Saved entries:
+ + +
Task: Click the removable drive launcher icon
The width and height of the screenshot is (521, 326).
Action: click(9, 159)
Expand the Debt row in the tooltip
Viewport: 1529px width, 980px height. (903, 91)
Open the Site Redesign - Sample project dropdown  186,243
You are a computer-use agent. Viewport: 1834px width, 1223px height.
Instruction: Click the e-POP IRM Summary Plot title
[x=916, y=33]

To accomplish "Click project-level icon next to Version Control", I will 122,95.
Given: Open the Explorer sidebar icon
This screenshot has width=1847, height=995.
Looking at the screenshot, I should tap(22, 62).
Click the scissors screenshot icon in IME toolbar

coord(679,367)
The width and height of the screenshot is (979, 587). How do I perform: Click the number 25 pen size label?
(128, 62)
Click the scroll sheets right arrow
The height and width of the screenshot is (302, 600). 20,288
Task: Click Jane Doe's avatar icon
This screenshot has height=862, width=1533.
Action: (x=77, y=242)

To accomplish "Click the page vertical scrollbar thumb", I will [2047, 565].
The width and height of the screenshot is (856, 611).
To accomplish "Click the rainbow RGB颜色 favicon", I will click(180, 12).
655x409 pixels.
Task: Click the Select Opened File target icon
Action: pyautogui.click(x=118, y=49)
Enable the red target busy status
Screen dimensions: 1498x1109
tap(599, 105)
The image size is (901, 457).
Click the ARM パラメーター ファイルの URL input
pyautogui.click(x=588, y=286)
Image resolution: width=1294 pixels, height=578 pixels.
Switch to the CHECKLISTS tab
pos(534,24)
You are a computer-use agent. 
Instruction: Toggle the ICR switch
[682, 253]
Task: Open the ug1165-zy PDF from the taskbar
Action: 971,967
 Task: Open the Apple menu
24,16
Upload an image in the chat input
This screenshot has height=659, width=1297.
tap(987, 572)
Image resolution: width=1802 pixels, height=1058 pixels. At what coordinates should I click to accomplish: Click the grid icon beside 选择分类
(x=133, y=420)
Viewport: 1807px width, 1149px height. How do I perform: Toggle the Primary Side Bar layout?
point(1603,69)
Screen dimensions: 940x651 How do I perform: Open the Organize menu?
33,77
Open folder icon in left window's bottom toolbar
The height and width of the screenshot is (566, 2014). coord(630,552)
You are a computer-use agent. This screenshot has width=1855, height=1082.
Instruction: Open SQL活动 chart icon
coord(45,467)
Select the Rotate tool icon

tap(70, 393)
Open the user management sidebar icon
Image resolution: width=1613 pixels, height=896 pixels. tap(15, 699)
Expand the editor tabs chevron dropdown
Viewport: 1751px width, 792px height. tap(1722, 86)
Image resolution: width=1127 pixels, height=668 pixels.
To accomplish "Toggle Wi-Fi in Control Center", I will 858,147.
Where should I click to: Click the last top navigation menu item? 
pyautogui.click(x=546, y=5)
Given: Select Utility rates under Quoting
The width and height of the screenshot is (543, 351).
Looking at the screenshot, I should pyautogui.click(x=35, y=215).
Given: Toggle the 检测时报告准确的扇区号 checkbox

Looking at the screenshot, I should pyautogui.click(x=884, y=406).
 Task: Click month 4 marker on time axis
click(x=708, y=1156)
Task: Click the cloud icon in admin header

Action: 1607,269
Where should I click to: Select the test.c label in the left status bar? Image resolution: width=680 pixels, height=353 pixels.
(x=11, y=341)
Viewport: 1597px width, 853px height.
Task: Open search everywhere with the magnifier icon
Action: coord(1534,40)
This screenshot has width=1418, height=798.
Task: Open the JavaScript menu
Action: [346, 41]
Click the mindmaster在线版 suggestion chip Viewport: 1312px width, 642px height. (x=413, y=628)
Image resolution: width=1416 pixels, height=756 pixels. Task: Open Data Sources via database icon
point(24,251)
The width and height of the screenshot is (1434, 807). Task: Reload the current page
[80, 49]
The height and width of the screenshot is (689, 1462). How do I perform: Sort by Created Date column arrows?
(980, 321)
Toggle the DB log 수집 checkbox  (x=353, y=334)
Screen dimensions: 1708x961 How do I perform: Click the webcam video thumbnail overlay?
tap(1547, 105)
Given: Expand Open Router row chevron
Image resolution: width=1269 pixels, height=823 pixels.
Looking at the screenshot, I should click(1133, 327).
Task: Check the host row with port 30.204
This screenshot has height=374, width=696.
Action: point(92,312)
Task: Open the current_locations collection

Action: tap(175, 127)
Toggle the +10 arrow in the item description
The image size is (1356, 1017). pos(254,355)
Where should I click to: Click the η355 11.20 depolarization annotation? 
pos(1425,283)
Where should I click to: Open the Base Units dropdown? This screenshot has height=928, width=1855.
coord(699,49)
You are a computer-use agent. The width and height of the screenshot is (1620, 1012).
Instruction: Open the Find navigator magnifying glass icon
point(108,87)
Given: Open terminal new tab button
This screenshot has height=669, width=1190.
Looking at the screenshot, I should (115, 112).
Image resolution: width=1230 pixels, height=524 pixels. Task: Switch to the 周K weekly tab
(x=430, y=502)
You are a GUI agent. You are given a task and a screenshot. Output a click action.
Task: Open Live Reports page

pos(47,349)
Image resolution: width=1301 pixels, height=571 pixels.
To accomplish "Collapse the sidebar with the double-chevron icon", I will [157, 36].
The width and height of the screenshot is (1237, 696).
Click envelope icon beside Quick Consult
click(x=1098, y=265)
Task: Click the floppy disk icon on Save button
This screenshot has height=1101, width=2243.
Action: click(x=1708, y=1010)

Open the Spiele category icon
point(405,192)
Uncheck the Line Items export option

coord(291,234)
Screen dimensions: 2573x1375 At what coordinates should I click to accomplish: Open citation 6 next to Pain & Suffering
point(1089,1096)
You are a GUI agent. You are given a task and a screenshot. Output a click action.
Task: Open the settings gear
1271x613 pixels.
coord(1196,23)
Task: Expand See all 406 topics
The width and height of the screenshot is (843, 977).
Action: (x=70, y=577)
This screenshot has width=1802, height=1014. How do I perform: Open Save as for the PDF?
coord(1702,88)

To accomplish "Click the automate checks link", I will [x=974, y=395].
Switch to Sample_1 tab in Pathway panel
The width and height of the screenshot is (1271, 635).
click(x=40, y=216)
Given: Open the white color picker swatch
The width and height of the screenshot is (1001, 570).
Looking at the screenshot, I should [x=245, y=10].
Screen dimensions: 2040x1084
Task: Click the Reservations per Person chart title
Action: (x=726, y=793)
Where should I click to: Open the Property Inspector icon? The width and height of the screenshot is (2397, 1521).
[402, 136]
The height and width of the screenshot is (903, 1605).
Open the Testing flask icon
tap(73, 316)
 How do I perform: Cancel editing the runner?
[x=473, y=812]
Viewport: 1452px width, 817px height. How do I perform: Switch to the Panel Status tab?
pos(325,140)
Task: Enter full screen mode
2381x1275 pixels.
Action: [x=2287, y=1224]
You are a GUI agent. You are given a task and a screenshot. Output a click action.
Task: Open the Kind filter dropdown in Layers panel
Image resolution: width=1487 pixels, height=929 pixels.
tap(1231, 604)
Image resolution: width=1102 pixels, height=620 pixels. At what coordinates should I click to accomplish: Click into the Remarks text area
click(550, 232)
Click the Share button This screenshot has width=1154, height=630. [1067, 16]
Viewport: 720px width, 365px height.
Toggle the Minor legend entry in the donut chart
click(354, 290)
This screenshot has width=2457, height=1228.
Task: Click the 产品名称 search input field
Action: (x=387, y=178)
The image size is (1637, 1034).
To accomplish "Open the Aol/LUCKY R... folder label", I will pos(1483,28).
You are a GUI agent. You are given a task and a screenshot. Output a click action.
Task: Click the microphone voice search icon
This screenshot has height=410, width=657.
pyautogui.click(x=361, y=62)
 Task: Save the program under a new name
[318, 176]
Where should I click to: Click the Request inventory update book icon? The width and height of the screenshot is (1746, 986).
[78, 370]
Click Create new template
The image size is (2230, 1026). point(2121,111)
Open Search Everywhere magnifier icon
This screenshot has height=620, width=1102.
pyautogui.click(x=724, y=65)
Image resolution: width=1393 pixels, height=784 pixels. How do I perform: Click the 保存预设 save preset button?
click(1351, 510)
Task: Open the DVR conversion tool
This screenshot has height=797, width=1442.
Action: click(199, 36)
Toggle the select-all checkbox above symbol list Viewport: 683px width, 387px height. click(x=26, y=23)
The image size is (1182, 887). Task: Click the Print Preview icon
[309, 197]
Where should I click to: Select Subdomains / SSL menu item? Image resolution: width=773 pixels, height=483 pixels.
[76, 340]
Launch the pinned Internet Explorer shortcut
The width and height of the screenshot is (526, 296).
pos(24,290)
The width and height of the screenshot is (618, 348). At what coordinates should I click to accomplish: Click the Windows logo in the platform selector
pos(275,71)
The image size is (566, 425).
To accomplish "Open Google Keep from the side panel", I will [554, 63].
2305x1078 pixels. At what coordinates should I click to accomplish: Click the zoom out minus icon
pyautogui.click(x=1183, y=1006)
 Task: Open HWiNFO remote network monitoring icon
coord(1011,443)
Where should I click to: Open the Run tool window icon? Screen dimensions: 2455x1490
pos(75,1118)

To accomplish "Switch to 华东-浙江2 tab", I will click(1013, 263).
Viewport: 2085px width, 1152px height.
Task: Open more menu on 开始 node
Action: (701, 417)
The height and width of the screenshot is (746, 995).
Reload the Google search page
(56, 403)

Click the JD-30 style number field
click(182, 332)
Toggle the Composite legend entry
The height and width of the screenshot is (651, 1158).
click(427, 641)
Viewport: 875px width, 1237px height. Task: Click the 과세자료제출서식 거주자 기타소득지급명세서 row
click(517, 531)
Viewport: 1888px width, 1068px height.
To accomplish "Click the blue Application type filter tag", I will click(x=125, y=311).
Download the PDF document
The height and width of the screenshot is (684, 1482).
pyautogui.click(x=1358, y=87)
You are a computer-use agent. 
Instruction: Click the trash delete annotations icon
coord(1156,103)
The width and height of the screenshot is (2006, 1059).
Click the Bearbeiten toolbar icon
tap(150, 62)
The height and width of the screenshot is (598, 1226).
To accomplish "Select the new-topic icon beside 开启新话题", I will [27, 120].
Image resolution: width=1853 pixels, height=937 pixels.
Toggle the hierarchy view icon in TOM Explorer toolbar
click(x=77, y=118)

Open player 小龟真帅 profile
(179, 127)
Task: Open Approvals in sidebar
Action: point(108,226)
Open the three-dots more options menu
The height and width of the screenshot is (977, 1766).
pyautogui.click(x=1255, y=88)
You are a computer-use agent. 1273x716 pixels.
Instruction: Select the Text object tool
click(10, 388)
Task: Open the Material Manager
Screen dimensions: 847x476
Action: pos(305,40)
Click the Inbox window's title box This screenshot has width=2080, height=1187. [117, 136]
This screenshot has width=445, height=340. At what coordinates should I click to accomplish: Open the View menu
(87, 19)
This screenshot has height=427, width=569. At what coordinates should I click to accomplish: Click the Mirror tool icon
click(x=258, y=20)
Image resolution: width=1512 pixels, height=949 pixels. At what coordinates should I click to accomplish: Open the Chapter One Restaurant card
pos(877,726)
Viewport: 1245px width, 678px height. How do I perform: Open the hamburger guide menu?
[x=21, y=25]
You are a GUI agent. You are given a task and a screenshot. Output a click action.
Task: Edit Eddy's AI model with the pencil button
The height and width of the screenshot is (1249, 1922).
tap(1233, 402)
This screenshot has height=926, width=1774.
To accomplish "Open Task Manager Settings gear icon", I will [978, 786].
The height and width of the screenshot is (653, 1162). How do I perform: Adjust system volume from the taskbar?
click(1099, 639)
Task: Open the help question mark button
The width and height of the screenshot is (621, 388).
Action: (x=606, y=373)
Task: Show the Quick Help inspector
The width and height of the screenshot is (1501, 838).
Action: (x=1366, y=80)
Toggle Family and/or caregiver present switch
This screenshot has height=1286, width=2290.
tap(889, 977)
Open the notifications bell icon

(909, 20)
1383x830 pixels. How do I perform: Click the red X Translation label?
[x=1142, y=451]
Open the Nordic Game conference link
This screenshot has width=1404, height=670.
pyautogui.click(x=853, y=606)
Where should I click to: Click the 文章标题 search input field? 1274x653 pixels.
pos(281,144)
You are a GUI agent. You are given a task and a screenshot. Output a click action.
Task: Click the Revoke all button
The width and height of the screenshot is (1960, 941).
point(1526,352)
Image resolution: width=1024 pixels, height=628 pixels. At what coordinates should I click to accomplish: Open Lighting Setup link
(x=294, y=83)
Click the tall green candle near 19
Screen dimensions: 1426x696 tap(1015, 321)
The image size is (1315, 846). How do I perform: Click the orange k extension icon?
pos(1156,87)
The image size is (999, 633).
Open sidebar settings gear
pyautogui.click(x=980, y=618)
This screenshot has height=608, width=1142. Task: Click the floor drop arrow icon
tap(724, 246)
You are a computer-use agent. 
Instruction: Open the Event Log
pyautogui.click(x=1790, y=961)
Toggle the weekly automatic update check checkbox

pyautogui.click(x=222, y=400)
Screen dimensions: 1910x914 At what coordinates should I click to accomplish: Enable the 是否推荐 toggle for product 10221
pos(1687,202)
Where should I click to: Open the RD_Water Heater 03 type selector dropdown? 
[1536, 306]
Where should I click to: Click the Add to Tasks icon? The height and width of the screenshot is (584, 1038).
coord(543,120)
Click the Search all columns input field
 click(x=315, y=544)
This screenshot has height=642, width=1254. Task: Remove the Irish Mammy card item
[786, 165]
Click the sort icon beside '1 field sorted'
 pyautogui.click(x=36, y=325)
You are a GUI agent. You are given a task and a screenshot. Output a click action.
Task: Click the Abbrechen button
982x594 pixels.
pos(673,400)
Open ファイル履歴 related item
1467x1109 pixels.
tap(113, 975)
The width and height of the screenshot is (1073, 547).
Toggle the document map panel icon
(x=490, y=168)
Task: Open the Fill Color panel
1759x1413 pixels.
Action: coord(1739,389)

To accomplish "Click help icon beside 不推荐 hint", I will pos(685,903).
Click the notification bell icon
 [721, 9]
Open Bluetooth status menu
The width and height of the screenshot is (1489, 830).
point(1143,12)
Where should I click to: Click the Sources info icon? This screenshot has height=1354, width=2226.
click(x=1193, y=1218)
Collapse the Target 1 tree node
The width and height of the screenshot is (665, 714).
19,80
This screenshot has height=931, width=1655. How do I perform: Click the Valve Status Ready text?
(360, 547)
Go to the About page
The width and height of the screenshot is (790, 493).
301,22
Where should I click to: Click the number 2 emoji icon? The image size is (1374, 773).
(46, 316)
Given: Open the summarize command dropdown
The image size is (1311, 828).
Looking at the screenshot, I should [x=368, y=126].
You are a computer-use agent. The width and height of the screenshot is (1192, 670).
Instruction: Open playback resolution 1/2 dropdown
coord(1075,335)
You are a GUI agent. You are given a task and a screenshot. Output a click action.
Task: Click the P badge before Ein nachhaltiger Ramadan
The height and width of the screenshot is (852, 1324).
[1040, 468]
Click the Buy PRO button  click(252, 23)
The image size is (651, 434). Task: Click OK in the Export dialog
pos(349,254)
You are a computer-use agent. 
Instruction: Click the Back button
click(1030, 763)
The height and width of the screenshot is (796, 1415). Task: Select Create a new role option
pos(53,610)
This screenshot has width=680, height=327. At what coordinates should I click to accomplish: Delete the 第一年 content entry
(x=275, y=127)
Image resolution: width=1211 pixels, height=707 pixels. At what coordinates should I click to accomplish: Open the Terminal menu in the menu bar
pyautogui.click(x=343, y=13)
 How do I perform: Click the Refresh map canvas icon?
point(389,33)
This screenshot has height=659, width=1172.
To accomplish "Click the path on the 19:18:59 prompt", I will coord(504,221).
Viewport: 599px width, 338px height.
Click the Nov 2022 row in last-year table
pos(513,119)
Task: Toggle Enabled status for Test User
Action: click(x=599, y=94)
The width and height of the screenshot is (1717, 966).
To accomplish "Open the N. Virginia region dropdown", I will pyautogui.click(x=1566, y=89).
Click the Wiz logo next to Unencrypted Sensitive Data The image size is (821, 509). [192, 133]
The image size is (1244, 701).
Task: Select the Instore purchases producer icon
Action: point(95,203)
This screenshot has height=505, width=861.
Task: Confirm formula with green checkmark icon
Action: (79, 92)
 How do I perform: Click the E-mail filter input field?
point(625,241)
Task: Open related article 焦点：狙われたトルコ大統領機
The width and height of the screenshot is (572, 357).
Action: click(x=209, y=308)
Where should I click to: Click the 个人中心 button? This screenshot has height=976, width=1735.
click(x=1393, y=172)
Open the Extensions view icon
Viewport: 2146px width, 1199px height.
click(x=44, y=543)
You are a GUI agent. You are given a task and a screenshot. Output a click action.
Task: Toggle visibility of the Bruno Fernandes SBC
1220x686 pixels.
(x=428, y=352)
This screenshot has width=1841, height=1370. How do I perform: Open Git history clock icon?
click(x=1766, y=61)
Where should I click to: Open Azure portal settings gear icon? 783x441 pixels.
+ + +
DIRECTIONS:
Every line containing the string "project" is required; copy each such line from the data.

SOLUTION TO THE EXERCISE:
Open the Site Redesign - Sample project dropdown  186,243
To accomplish "Click project-level icon next to Version Control", I will 122,95.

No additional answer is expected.